═════ Source passage ═════
Great Lines: Zora Neale Hurston

Great writing jumps from the page and bolts through the air, to resound in the mind and memory. This blog series is devoted to great lines that strike - in literature, speech, music and film.

The opening of Zora Neale Hurston’s classic novel, Their Eyes Were Watching God (1937), is a visual and philosophical gem. The setting - into which Janie Crawford steps - is the Everglade town of Eatonville at sunset, when the townsfolk are gathered on their porches, idling and gossiping. The novel begins:

Ships at a distance have every man's wish on board. For some they come in with the tide. For others they sail forever on the horizon, never out of sight, never landing until the Watcher turns his eyes away in resignation, his dreams mocked to death by Time. That is the life of men.
═════
> Written tasks
a. Transcribe the post on Zora Neale Hurston between "Great writing jumps" and "life of men.", inclusive.
b. Summarize the post on Zora Neale Hurston in two sentences.
═════ Supplied entries ═════
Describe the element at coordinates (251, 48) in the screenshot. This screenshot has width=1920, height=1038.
═════
═════ Supplied entries ═════
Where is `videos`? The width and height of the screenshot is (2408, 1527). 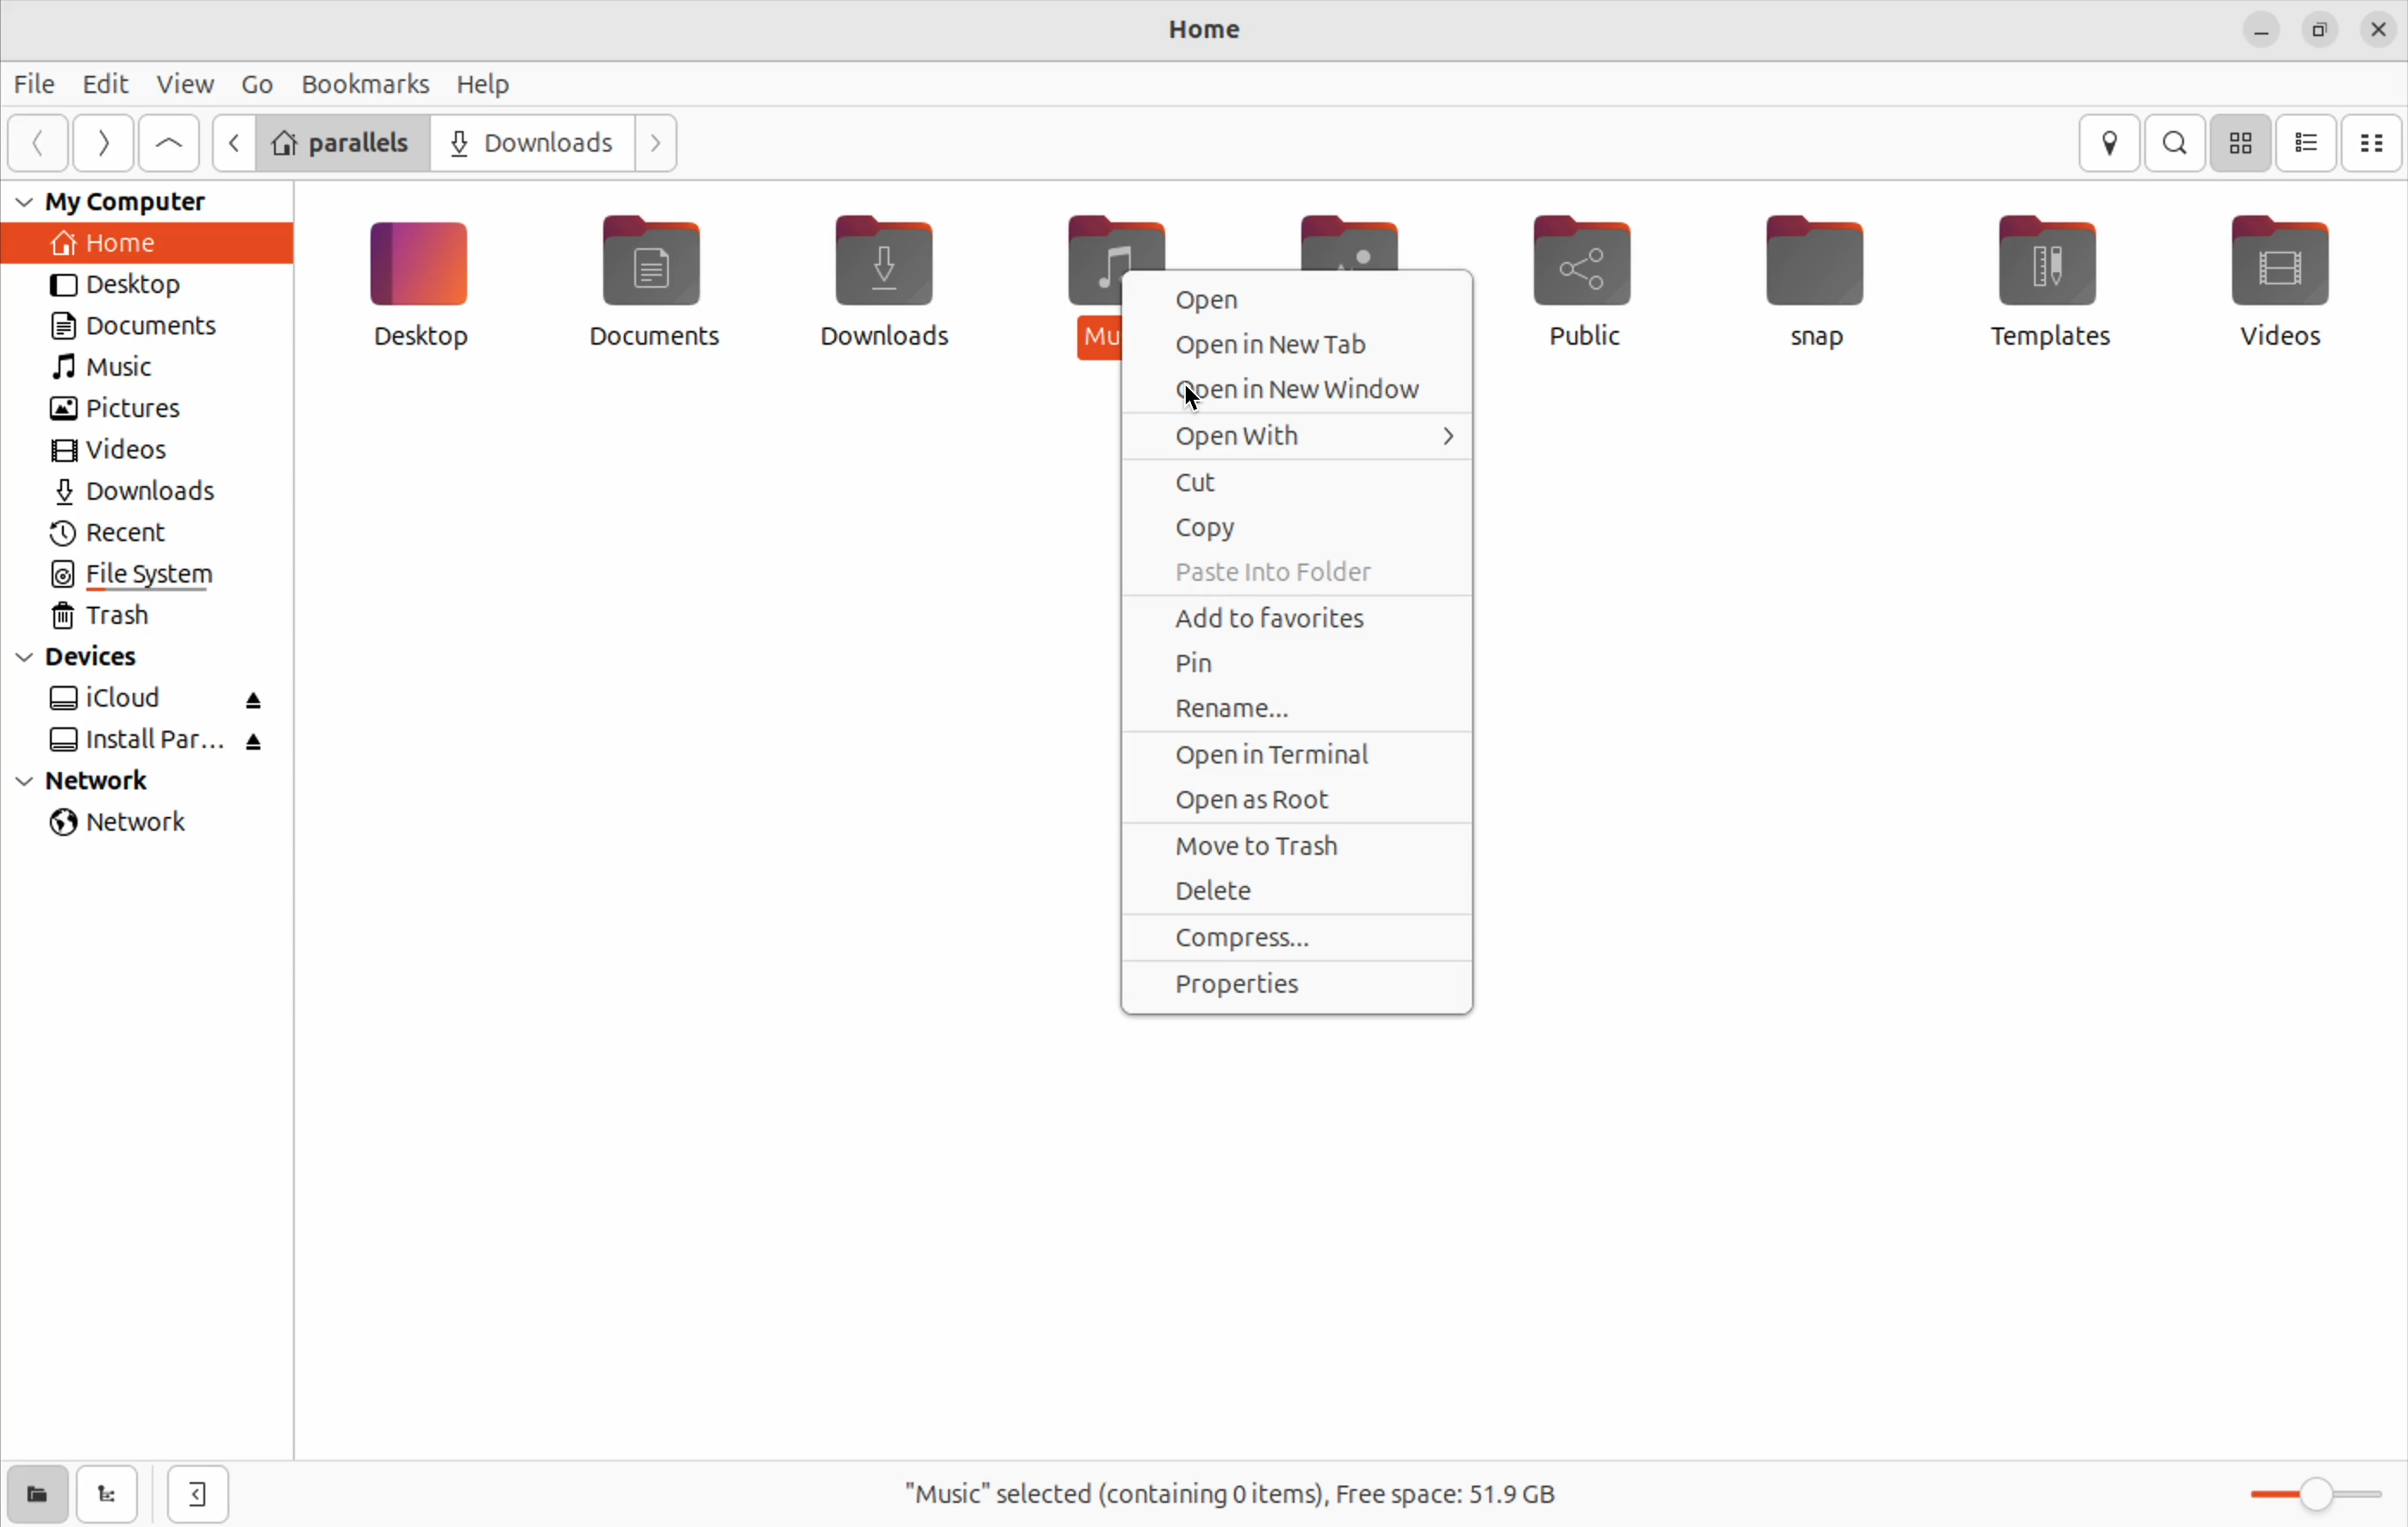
═════
> Solutions below
a.
Great writing jumps from the page and bolts through the air, to resound in the mind and memory. This blog series is devoted to great lines that strike - in literature, speech, music and film.

The opening of Zora Neale Hurston’s classic novel, Their Eyes Were Watching God (1937), is a visual and philosophical gem. The setting - into which Janie Crawford steps - is the Everglade town of Eatonville at sunset, when the townsfolk are gathered on their porches, idling and gossiping. The novel begins:

Ships at a distance have every man's wish on board. For some they come in with the tide. For others they sail forever on the horizon, never out of sight, never landing until the Watcher turns his eyes away in resignation, his dreams mocked to death by Time. That is the life of men.

b. The post belongs to a blog series devoted to great lines in literature, speech, music and film. It presents the opening of Zora Neale Hurston's 1937 novel Their Eyes Were Watching God as a visual and philosophical gem, set at sunset in the Everglade town of Eatonville as Janie Crawford steps among townsfolk gossiping on their porches, and beginning with the image of distant ships that carry every man's wish, some coming in with the tide and others never landing.